Large Language Model-Based Post-OCR Correction for Low-Resource Kazakh Scripts

Proceedings of the Third Workshop on Computation and Written Language (CAWL 2026) @ LREC 2026

Abstract

Kazakh is written in the Arabic, Cyrillic, and Latin script which present unique challenges for OCR and post-OCR correction research. Despite this complexity, NLP research on Kazakh and its low-resource scripts remains extremely scarce. We analyze common OCR error patterns in all three Kazakh scripts using Tesseract and evaluate four large language models (LLMs) for post-OCR correction using minimal, confusion-aware, and few-shot prompting strategies. Our results reveal three systematic, writing-system-driven failure modes in LLM-based post-OCR correction: script switching, hallucination, and instruction-following breakdown. Arabic script post-OCR correction remains unsuccessful across all setups. In the Cyrillic script, post-OCR correction improvements are minimal due to the high baseline OCR performance on Cyrillic.
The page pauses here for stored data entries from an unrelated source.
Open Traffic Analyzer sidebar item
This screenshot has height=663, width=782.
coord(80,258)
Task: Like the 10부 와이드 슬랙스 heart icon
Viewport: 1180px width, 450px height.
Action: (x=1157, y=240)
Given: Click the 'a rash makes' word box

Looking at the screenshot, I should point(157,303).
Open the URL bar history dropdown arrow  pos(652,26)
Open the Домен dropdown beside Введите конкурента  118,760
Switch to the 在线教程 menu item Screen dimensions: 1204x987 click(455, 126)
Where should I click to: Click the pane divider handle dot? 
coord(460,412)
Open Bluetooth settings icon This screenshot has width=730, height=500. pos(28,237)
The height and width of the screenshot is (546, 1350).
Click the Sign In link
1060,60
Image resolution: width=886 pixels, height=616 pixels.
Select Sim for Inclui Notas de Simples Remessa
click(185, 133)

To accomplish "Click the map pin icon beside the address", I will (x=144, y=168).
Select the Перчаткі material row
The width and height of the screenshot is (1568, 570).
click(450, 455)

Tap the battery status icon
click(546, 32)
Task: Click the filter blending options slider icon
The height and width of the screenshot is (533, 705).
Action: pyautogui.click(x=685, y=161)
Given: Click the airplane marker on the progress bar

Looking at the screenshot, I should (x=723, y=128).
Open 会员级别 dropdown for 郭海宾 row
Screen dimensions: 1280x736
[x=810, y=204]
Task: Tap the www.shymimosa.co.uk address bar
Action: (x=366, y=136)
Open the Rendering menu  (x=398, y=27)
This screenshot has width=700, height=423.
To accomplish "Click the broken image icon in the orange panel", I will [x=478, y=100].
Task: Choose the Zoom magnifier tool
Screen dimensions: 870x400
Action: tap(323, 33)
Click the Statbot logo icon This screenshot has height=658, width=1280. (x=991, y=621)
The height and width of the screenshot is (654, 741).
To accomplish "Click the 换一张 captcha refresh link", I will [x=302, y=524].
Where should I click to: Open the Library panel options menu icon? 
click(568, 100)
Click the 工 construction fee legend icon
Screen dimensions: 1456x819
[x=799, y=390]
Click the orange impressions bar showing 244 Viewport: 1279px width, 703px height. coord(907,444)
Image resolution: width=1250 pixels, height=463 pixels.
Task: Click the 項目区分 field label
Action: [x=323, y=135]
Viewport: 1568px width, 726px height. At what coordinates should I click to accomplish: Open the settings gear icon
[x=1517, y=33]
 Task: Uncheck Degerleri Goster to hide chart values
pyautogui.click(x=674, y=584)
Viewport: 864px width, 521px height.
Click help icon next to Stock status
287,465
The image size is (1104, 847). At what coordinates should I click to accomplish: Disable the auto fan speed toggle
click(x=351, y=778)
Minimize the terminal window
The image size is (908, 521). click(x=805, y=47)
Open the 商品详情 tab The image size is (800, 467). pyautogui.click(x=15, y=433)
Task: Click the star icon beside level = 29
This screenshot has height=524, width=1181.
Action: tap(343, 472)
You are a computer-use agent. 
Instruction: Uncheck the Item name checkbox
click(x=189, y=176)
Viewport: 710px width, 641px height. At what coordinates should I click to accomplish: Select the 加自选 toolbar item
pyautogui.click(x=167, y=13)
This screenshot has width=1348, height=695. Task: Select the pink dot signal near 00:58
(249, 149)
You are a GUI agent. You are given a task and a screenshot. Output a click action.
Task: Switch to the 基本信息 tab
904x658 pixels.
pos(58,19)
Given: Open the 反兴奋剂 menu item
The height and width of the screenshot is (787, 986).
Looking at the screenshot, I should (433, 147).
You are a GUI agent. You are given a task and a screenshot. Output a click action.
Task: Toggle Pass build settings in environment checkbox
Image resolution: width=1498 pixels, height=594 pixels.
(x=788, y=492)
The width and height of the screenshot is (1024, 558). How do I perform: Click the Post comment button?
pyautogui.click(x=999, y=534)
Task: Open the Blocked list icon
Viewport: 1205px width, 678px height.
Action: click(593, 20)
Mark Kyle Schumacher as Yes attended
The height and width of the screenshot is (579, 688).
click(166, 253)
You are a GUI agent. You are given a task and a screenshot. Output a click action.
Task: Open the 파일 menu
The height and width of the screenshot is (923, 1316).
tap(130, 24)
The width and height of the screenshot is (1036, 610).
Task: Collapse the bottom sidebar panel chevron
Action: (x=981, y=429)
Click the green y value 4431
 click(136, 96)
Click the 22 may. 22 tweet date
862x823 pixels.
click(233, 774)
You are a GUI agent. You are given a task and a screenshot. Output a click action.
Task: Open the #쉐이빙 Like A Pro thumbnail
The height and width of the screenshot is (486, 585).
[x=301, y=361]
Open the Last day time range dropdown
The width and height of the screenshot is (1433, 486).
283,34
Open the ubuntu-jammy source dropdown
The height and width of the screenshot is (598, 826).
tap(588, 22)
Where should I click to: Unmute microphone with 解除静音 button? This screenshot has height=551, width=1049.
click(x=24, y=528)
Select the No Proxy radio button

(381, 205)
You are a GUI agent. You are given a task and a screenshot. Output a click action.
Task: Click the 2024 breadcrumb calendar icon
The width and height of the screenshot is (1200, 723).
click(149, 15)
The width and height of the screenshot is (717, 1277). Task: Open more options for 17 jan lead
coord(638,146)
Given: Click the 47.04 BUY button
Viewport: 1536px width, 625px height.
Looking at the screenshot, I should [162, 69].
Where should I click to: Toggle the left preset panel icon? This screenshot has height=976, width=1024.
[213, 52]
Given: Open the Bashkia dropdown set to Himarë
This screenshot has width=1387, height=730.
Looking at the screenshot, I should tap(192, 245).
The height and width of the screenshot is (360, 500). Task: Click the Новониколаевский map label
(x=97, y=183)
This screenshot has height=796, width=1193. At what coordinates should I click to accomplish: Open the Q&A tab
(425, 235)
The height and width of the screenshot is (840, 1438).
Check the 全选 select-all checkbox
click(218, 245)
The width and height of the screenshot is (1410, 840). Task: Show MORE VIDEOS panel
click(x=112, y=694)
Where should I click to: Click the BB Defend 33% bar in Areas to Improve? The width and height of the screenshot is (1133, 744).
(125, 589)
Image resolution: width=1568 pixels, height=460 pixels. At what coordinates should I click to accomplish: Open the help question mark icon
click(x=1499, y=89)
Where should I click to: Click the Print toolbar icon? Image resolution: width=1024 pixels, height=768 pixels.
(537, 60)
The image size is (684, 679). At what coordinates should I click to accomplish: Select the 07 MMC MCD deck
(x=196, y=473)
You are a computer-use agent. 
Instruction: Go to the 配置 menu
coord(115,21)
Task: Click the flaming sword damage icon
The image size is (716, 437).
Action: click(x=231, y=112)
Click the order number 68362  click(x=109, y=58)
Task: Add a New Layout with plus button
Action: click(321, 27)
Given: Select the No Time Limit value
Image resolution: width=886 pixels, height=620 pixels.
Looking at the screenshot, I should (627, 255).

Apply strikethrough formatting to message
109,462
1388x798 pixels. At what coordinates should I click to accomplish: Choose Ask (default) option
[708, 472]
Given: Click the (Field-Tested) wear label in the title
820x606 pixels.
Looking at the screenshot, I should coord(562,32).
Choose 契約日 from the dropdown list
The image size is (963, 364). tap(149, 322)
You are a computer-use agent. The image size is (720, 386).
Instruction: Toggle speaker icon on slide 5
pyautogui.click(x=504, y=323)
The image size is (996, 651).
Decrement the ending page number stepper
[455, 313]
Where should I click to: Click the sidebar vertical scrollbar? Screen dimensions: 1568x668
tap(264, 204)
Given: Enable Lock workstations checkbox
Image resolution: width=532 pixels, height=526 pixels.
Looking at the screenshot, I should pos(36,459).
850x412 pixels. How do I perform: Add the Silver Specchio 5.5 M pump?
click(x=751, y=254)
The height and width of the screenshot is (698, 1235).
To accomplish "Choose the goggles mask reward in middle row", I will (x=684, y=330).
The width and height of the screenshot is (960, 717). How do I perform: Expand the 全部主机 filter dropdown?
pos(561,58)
For the Latin script, few-shot prompting with Gemini 2.5 Flash yields substantial improvements, reducing CER by 8.58 points and WER by 32.49 points to levels better than high-resource Kazakh Cyrillic script OCR. These findings demonstrate that LLM post-OCR correction failure modes are predictable from writing system properties such as script resource asymmetry and co-existing script dominance and demonstrate the need for typology-aware evaluation frameworks for multi-script and under-resourced languages.